We need more trials in other settings, using the lessons learnt about the need to focus on people at high risk of cognitive decline and dementia.
Overall, the findings from this study are huge and hopeful results. Hearing aid treatment could really make a difference for populations at risk of dementia. These are for short term dementia trials but interestingly, it looks like even super-healthy people, which may include those recruited to ARIC forty years before, eventually become people at risk of dementia. Interventions to prevent dementia should recruit those at risk for timely results, but healthy people may develop risk over time.

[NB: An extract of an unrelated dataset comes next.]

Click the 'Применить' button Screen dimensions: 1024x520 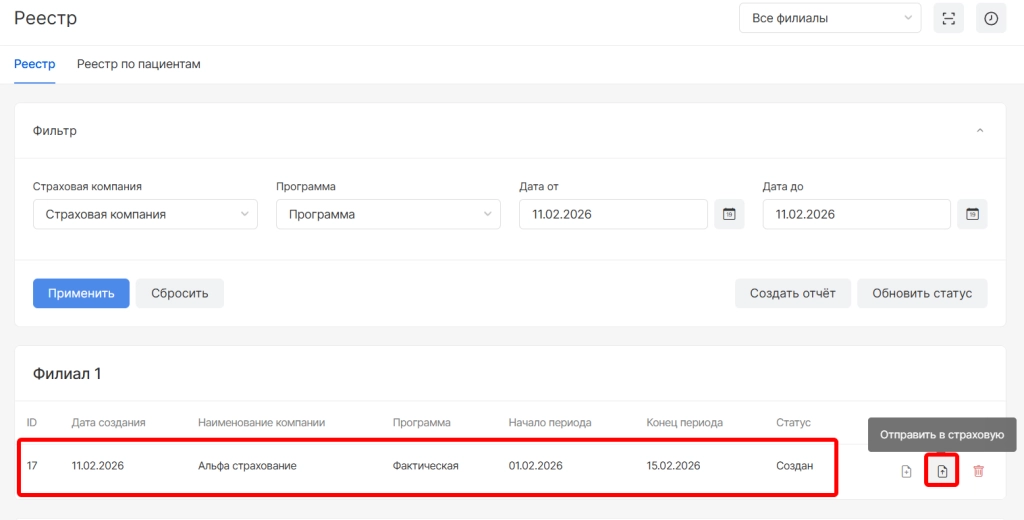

Dr Sarah Bauermeister, Associate Professor and Senior Scientist & Senior Data Manager, Dementias Platform UK, University of Oxford, said:
Although important work, including our own, suggests the link between hearing aid use and mild cognitive impairment (MCI) /dementia progression, there is a need to understand difficulties wearing hearing aid. This paper suggest that intervention work did not significantly impact cognitive decline, suggesting an alternative strategy is required. Our current work investigates hearing aid use difficulties in people with cognitive impairment and dementia, and we hope that understanding these difficulties will lead to applied intervention work in hearing aid fitting, design and adherence.
Hearing intervention versus health education control to reduce cognitive decline in older adults with hearing loss in the USA (ACHIEVE): a multicentre, randomised controlled trial by Frank R Lin et al. was published in The Lancet at 7:00 UK time on Tuesday 18 July.
DOI: https://doi.org/10.1016/ S0140-6736(23)01406-X
Declared interests
Dr Charles Marshall: I have no relevant conflicts to declare.
Prof Tom Dening: The only interest I have to declare is that I wear hearing aids myself, and I have written several blogs on my experiences. This makes me a bit of an advocate for wider hearing aid use, though I do so in terms of their immediate benefits, less so as a preventive measure against dementia, where I think that am able objectively to consider the evidence.
Prof Gill Livingston: Referred this paper and has written a linked comment. No other conflicts of interest
Dr Sarah Bauermeister: No conflicting interests.
For all other experts, no reply to our request for DOIs was received.